Predicting protein structures and simulating protein folding motions are two of the most important problems in computational biology today. Modern folding simulation methods rely on a scoring function, which attempts to distinguish the native structure (the most energetically stable 3D structure) from one or more non-native structures. Decoy databases are collections of non-native structures that are widely used to test and verify these scoring functions. We present a method to evaluate and improve the quality of decoy databases by adding novel structures and/or removing redundant structures. We test our approach on decoy databases of varying size and type and show significant improvement across a variety of metrics. Most improvement comes from the addition of novel structures indicating that our improved databases have more informative structures that are more likely to fool scoring functions. This work can aid the development and testing of better scoring functions, which in turn, will improve the quality of protein folding simulations.
We apply our methods to existing decoy sets and show that our algorithms are able to generate sets with lower energies and more diverse structures that are more likely to fool scoring functions of protein folding algorithms. All decoy sets were obtained from the Decoys 'R' Us database and are listed in the following table.
Because our methods improve existing decoy sets, we first develop strategies for analyzing the quality of decoy sets. We present several quantitative metrics to compare decoy sets and describe how their values are calculated in the experiments.
Z-Score - The z-score (or standard score) indicates the number of standard deviations between the native structure energy adn teh average energy of a decoy set.

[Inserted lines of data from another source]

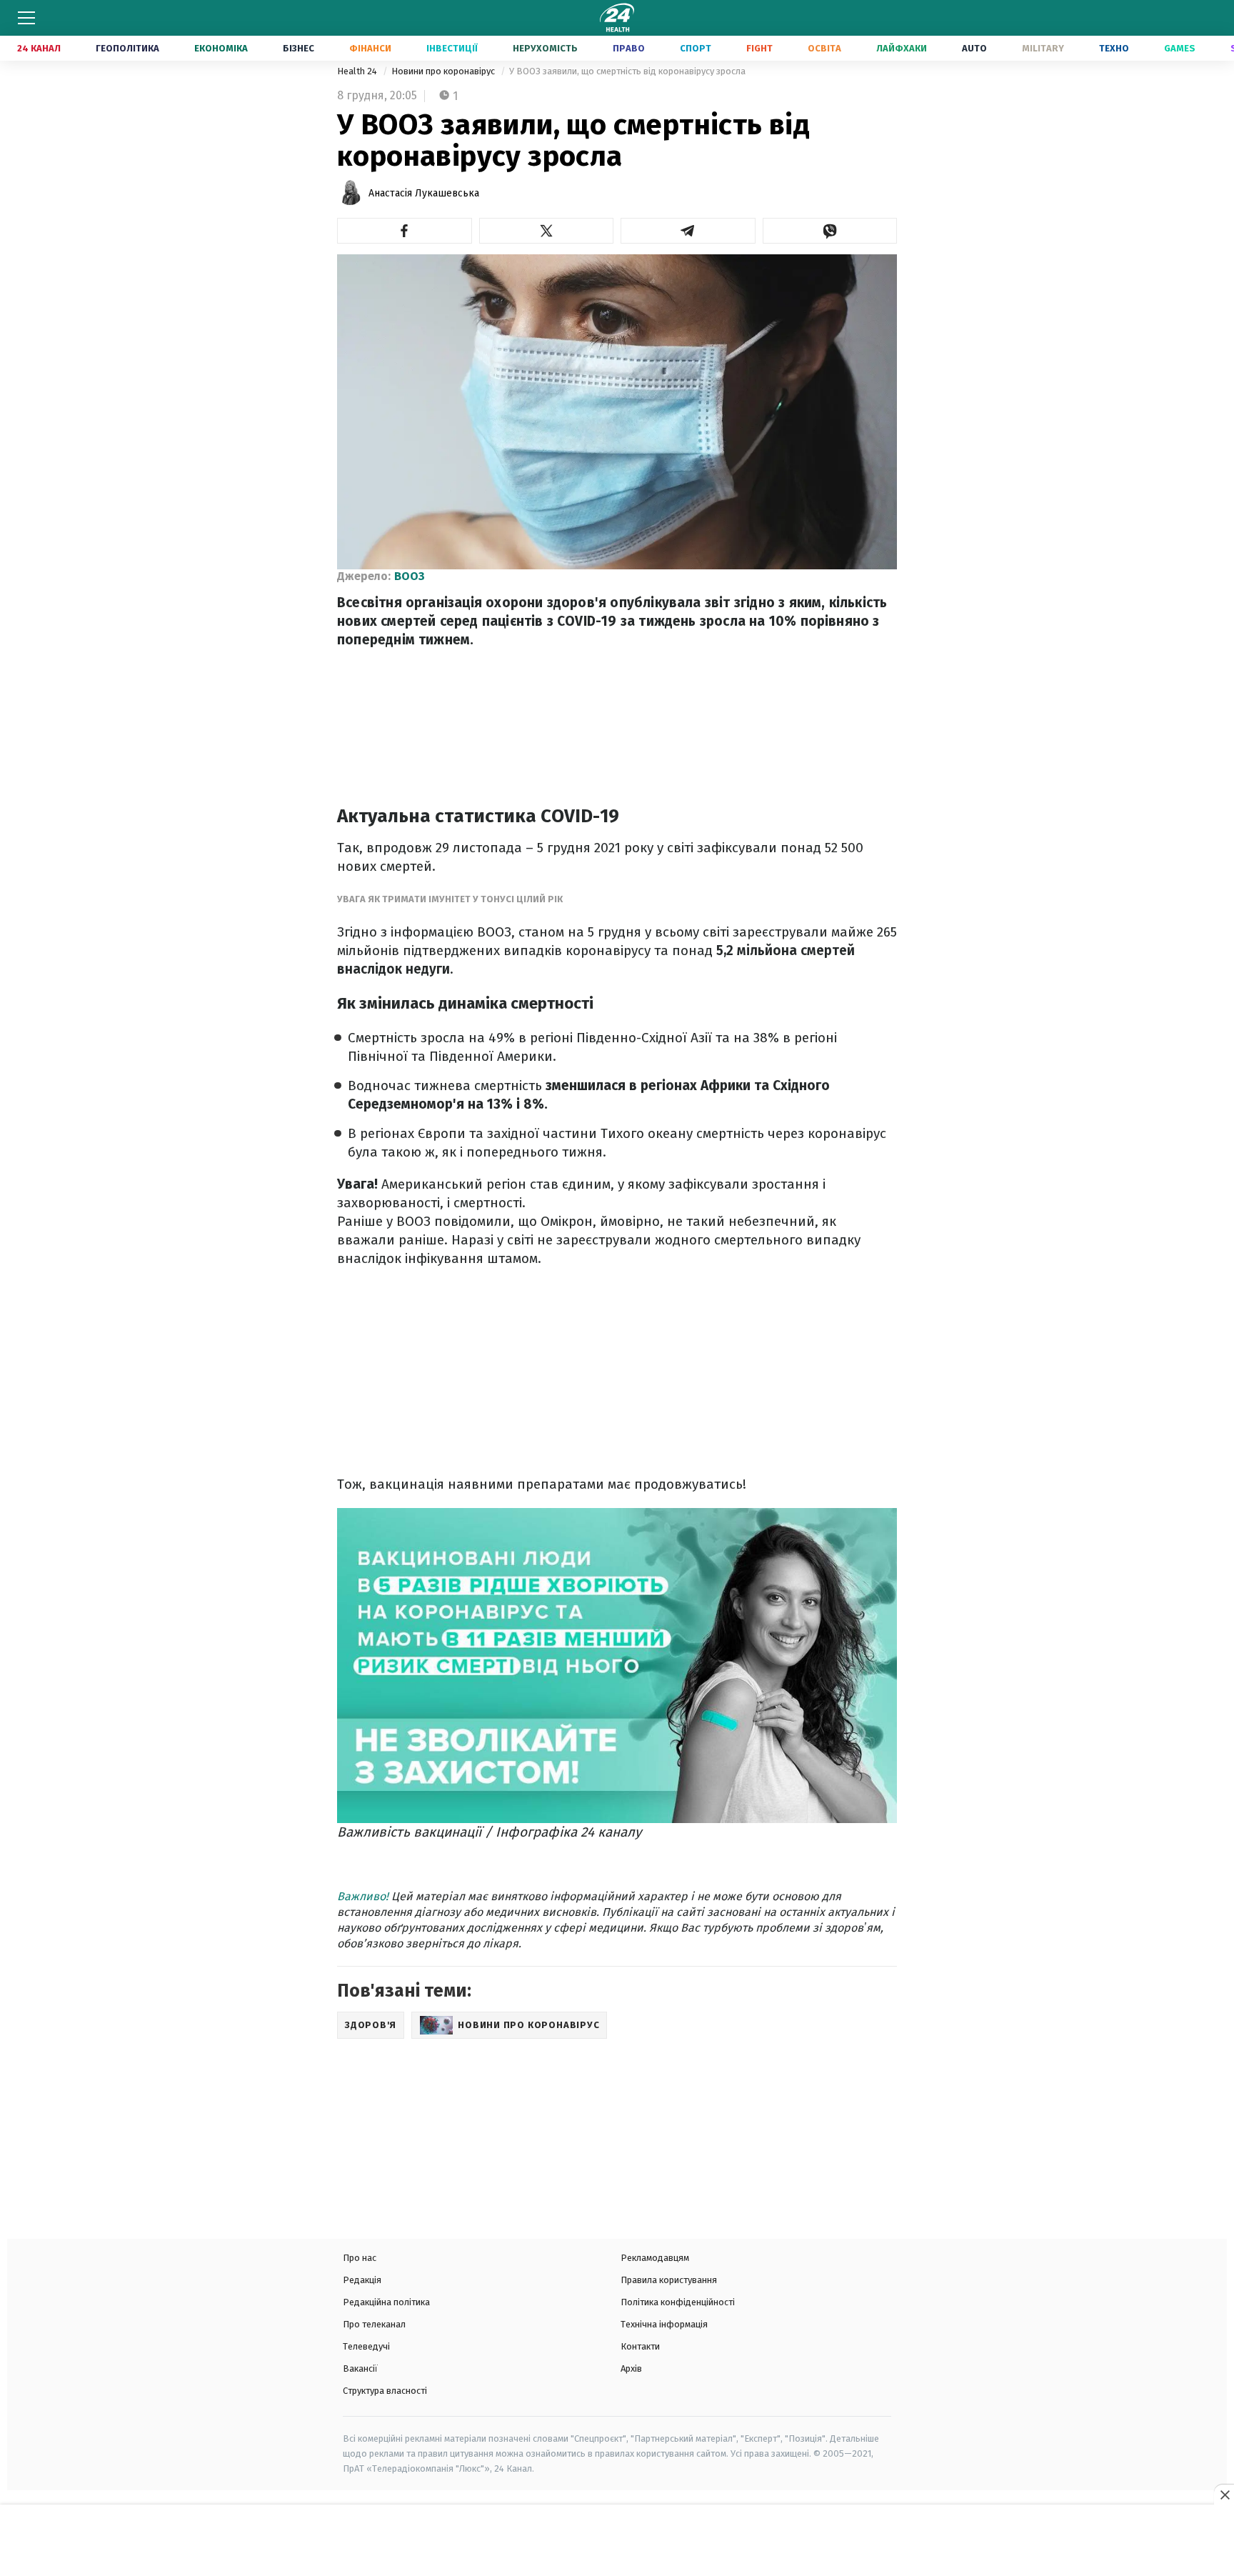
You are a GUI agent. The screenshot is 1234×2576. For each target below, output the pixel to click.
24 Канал (39, 48)
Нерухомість (545, 48)
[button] (404, 231)
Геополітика (127, 48)
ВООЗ (409, 576)
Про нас (359, 2257)
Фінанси (370, 48)
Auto (974, 48)
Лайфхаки (901, 48)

MinDist - The minimum distance metric measures the average minimum distance from each decoy structure to any other decoy structure in the set.

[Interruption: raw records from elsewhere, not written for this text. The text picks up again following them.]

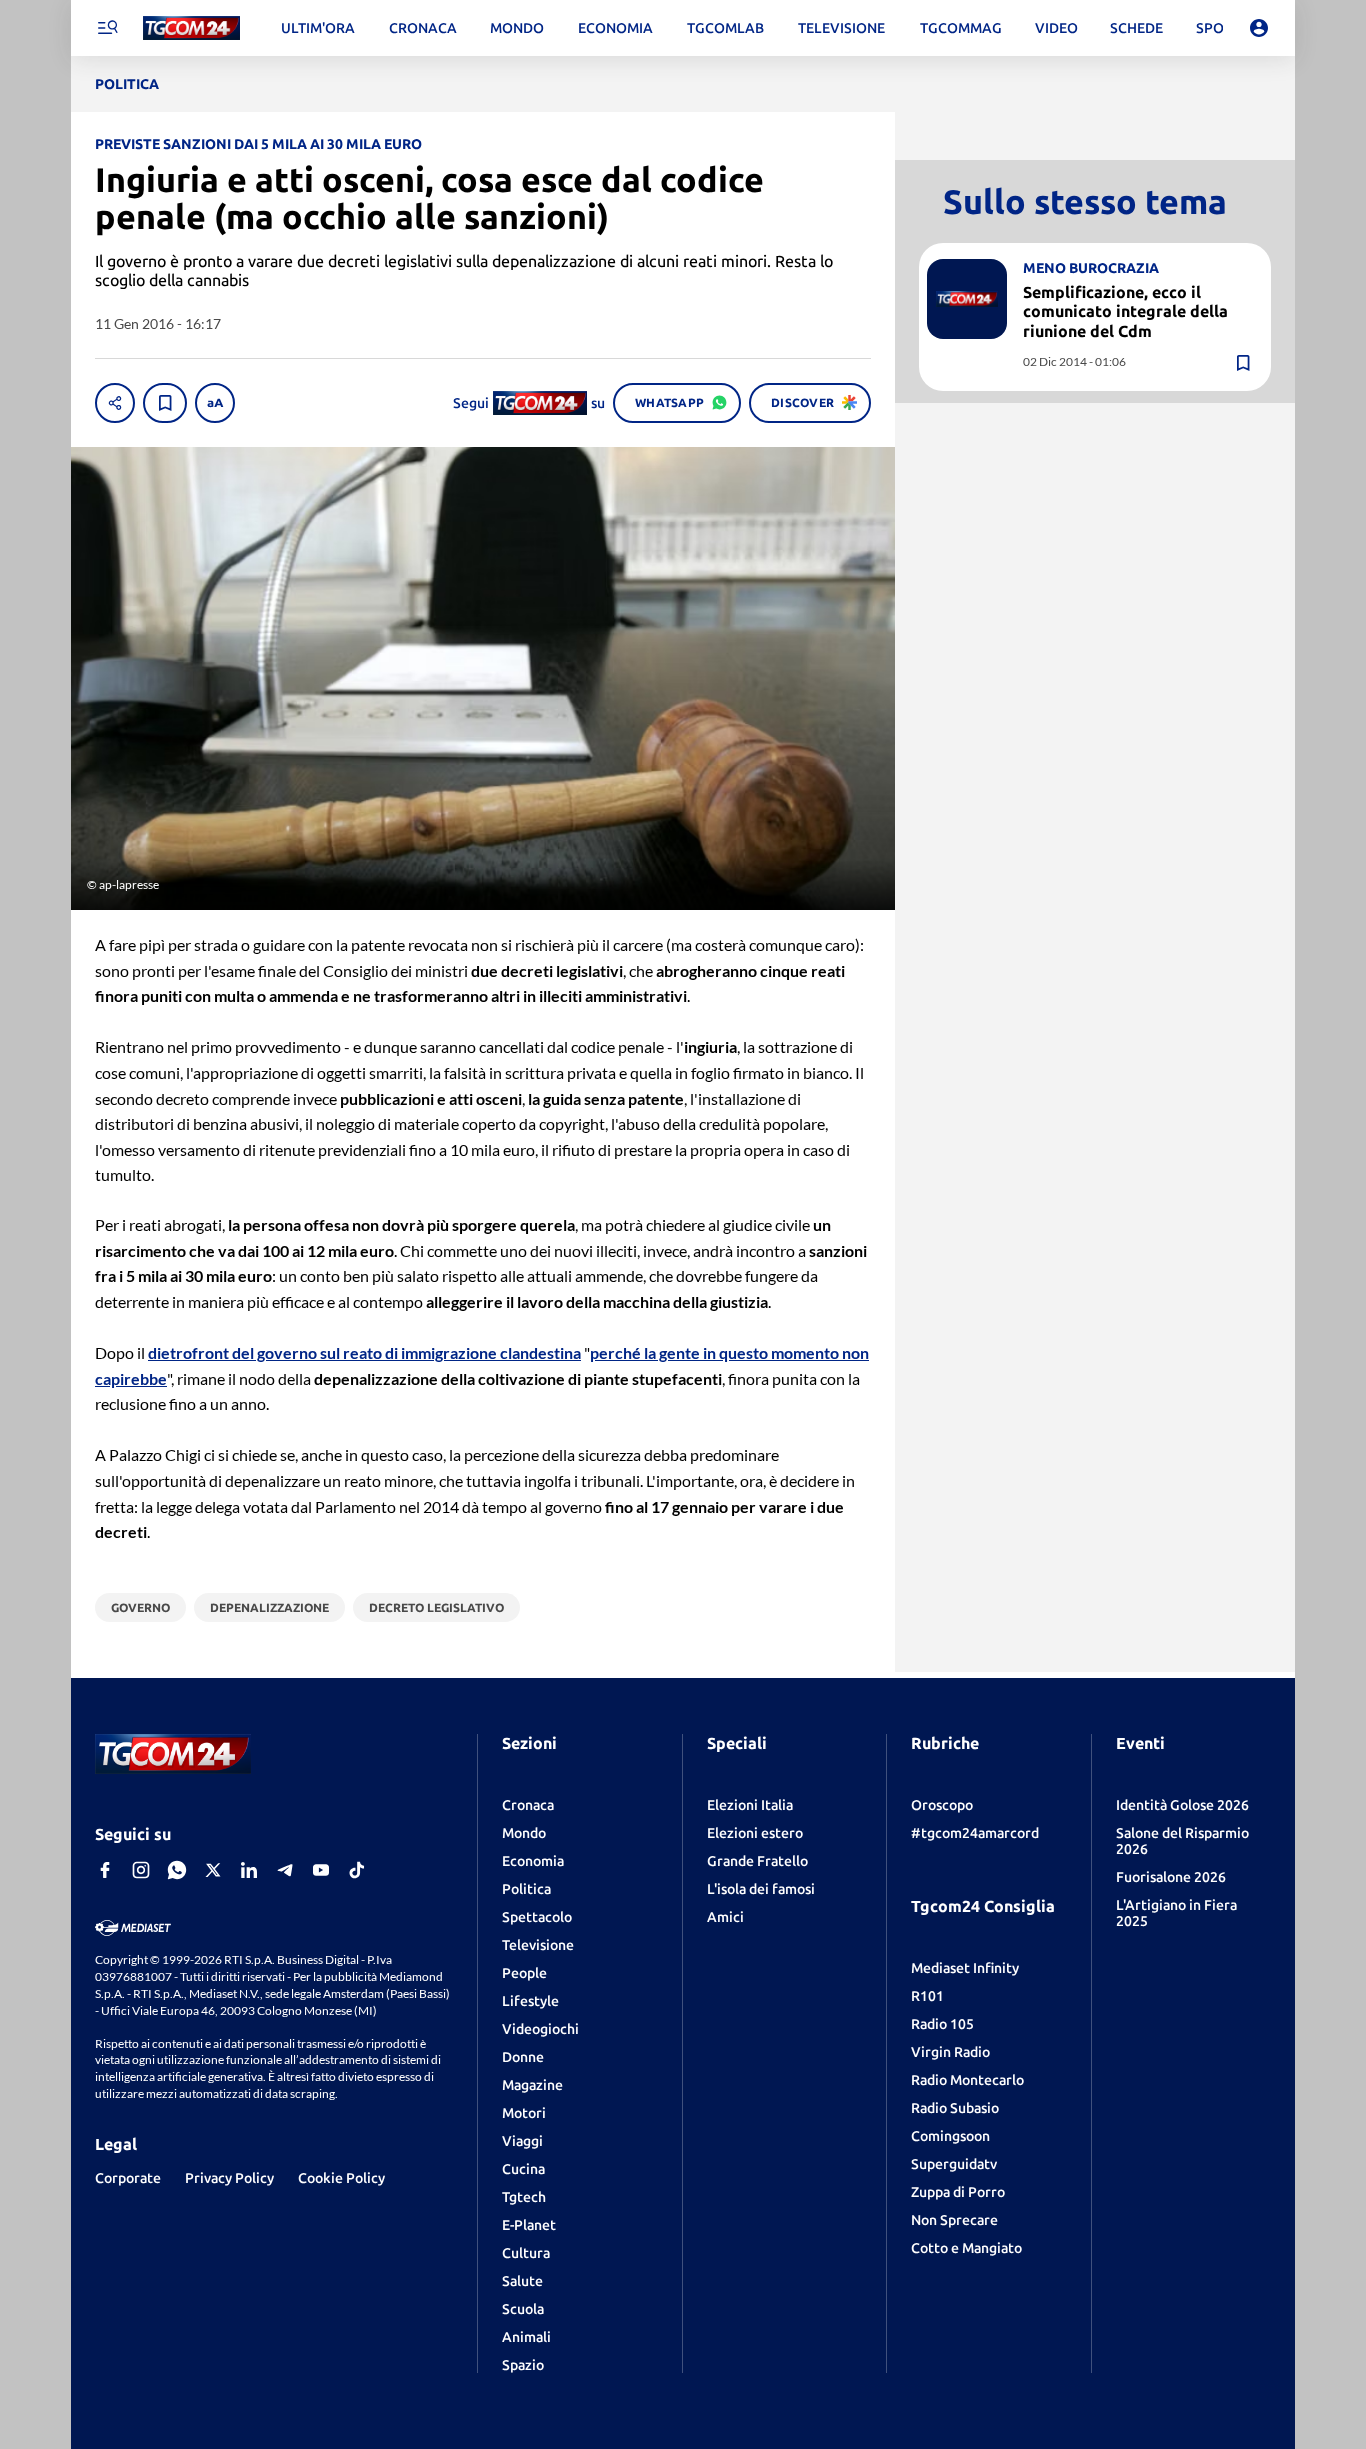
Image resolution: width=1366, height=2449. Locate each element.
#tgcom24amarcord (975, 1833)
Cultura (526, 2253)
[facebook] (105, 1870)
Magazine (532, 2085)
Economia (533, 1861)
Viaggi (522, 2141)
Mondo (524, 1833)
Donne (523, 2057)
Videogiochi (540, 2029)
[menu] (107, 28)
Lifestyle (530, 2001)
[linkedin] (249, 1870)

Improvement - Given an original decoy set and an improved decoy set, the improvement score returns the change in z-score per sample between the two sets.
There are two main phases in the improvement of decoy sets. First, samples are generated on the protein's energy landscape. Second, in the decoy selection phase, some structures are chosen from the original set D to be removed and some are chosen from the sample set S to be added. The original decoy set D and the sample set S can be broken down into four subsets:
The following figure shows the relationship between these four subsets.
The next three figures summarize the resulting z-score, improvement score, and minimum distance value for each protein studied. For each metric, we show the contribution from each operation (removing redundant decoys (DV), adding new samples (D U SV) and from their combination (DV U SV).
When the z-score approached zero, the native structure energy is harder to distinguish among the energies of the other structures in the set. For every protein in this figure, the z-scores of D and DV are very similar. Thus, simply removing structures does not greatly impact the z-score. However, once we add new structures from our sampling approach (D U SV), the z-score drops drastically with comparable z-scores to the final set (DV U SV). Therefore, the main contributors to z-score improvement are the structures generated by our sampling approach.
Recall that the improvement score shows the change in z-score per sample between two sets. A higher value indicates that the change (either structure addtion, removal, or both) has a greater impact on the z-score. This figure displays the improvement scores across all test proteins. We again see that adding structures provide a decoy set with better quality than simply removing redundant structures. Proteins 1ash and 1gdm with the smallest original sets show the largest improvement scores.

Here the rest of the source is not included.